I have the rare distinction of being a second-generation
software developer. Most recently,
I mentioned this in an interview when asked who my programming
heroes are. It might sound kind of corny, but I'm serious when I say
that my father is my programming hero.
My dad had a cool hacker alias in the seventies.
He's been known as "r0ml" around the web since before there was a
web. If you are in a particularly typographically hip part of the
internet, it might even be "RØML". How many of your parents have a nom
de plume with a digit, or a non-ASCII character in it? Or, for that
matter, any kind of hacker pseudonym?
I had the good fortune to work with one of r0ml's colleagues, Amir Bakhtiar.
Amir paid me one of the highest compliments I've ever received: he
said that the code for systems I've worked on is similar to r0ml's in its
style and exposition. My dad taught me how to program in x86
assembler, and in that process, I learned a lot about the way he thought
about solving problems and building systems. I regard thinking that
well, or even comparably well, as a real achievement.
That's not to say that I would do everything exactly the way that he does.
For example, he writes a lot of networking code in Java. He
doesn't use Twisted, for the most part. If you know me and you know my
dad, you know that we disagree on plenty of stuff.
Unlike the stereotypical, often-satirized filial argument, these
discussions are something I look forward to. Disagreeing with my dad
is still one of the most intellectually challenging activities I've ever
engaged in. Whenever I have a conversation with him about a topic
where he has a different view, I come away enlightened – if not necessarily
convinced.
Conversations among my friends occasionally turn to the topic of our
respective upbringings, as they do in any close group. One of the
recurring themes of my childhood is that, while my siblings and I were
sometimes told to be quiet, we were never told to be quiet because our
opinions weren't valuable. Sometimes we were told in unequivocal terms
that we were wrong, of course. However, my dad always
encouraged us to present our thoughts. Then, he wouldn't pull any
punches in relentlessly refuting our arguments, using a combination of
facts, estimates, calculations, and rhetorical flourishes. I learned
more about influencing people and thinking clearly around the dinner table
than in my entire formal education.
r0ml always questions glib answers, challenges the official version of
events, distrusts things that are "intuitively obvious" or "common sense".
The skepticism I've developed as a result of his consistent example
has rarely led me astray. Glib answers, official versions, and common
sense are frequently, if not always, wrong. He taught me to search for
the non-intuitive answer, the surprising inflection point in the data.
In a roundabout way, he also taught my siblings and I how to perform some
delightful rhetorical flourishes of our own, but also not to trust them.

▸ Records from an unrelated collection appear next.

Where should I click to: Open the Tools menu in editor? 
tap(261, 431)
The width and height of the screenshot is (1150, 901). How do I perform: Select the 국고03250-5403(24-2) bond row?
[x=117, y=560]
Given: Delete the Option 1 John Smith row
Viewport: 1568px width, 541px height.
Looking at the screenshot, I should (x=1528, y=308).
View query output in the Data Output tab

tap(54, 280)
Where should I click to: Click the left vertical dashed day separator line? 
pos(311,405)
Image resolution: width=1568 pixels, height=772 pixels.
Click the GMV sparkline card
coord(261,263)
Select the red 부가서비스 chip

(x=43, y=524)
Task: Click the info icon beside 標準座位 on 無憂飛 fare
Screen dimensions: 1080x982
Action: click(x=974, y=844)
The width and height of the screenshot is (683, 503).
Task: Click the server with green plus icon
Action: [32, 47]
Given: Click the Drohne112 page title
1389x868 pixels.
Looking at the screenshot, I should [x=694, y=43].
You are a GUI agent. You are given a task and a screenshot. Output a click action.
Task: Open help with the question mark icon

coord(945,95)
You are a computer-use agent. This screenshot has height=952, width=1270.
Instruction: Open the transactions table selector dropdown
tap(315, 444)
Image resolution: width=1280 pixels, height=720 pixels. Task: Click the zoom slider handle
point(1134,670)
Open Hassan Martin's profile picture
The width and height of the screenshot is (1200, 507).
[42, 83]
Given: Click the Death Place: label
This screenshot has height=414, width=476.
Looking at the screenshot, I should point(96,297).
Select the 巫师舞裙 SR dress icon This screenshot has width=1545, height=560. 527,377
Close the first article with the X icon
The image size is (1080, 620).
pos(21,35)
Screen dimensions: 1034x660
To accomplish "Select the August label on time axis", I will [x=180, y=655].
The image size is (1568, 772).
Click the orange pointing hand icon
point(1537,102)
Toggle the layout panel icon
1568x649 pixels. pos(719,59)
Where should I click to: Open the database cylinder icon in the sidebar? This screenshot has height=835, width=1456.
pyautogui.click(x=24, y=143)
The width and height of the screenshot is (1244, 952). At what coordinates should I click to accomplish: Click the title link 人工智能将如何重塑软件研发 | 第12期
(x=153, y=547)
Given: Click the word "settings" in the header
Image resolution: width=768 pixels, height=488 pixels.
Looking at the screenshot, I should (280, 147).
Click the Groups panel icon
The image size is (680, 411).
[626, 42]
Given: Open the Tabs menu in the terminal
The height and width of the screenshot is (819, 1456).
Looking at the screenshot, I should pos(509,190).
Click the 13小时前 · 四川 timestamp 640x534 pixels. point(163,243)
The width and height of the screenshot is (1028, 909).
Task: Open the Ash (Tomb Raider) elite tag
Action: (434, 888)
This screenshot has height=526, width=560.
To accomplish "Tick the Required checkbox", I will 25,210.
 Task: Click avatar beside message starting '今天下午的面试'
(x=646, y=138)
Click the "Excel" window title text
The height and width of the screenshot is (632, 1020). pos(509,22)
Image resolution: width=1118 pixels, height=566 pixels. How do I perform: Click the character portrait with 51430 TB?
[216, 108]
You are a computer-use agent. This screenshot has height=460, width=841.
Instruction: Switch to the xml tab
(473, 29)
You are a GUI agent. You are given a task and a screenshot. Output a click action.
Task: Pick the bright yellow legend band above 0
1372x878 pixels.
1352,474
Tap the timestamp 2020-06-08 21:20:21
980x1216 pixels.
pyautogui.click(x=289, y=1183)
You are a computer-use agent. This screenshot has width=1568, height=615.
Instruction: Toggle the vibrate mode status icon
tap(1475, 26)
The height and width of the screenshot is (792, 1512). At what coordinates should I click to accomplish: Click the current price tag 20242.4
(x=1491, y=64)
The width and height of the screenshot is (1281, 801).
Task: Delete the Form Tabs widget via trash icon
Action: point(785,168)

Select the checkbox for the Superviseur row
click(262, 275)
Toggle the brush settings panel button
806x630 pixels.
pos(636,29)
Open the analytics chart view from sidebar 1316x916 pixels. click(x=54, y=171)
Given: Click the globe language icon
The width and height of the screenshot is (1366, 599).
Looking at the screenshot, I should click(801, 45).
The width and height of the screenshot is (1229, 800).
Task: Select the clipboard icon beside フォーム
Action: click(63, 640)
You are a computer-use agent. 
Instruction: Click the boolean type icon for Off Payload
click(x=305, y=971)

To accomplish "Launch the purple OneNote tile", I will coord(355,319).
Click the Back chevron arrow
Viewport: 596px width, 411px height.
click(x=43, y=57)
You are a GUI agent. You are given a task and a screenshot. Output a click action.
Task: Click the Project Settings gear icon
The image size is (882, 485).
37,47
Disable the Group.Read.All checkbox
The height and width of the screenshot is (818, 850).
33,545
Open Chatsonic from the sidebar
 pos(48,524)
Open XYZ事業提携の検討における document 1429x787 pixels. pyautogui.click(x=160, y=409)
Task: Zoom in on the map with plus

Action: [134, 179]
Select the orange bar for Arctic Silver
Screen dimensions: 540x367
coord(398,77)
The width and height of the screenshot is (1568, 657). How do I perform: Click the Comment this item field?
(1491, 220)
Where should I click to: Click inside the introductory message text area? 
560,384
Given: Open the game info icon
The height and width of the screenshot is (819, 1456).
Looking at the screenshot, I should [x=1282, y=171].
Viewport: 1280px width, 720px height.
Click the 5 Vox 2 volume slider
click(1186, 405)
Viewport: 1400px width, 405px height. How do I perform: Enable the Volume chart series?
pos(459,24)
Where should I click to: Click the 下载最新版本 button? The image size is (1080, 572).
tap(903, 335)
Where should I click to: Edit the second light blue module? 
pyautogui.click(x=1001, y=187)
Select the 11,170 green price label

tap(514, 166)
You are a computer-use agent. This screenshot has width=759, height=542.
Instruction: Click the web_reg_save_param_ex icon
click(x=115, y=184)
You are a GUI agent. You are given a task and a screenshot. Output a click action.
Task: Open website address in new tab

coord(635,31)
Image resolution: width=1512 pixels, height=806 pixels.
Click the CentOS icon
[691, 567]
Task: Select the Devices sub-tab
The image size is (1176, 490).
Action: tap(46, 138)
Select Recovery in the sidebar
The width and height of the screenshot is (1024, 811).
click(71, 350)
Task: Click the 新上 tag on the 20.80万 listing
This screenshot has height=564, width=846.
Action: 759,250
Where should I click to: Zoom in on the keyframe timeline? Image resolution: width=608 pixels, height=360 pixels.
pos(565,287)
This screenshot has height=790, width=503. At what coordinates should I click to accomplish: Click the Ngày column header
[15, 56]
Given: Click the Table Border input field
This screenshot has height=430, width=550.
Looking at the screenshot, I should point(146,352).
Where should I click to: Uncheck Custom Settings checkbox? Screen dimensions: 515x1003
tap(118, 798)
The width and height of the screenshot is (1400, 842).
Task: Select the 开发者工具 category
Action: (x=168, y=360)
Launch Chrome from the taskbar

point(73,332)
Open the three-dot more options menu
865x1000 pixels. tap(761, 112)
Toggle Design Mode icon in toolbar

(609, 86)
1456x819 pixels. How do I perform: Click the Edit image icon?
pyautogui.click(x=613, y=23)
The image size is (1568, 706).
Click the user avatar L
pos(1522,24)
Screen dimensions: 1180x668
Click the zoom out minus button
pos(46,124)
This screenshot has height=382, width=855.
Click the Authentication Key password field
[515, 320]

Pretty phrases can be deployed equally effectively in the service of
illustration or deception. Although I can appreciate that parents
often come to a point where they've had enough and a
little deception can be a useful thing.
One cannot be a practiced rhetorician without a heaping helping of eclectic
life experience; r0ml has that too. He's a fencer. And
a juggler. He
still has the highest score on Space Harrier of anyone
I've ever met. (I can remember a crowd gathering in an arcade to see
him start level 18.) He's an avid scholar of medieval thought and
custom. For that matter, he's an avid scholar of a couple dozen other
things, but listing them all would take a whole day.
He has the common occupational affliction of being a science fiction fan.
However, fandom was never an identity for him. Again, by consistent
example, he taught me to focus on my own creativity, and do something cool,
never to just passively consume others' ideas. He treats entertainment
as an inspiration, rather than an escape. For instance, one of the
earliest memories I have about my father talking about software is a
reference to the movie "Terminator". (Please keep in mind that this
memory is ~20 years old at this point, so it might not be terribly
accurate.) I remember him saying something like "All software should
be relentless. If you remove its legs, it should use its arms.
Whatever errors it encounters, it should deal with them, and keep
going if it can."
Nevertheless, seeing "Tron: Legacy" with my dad, the hacker, in IMAX
3D, 20 years after we saw the original together... I didn't need to take a
life lesson from that to think it was pretty rad[1].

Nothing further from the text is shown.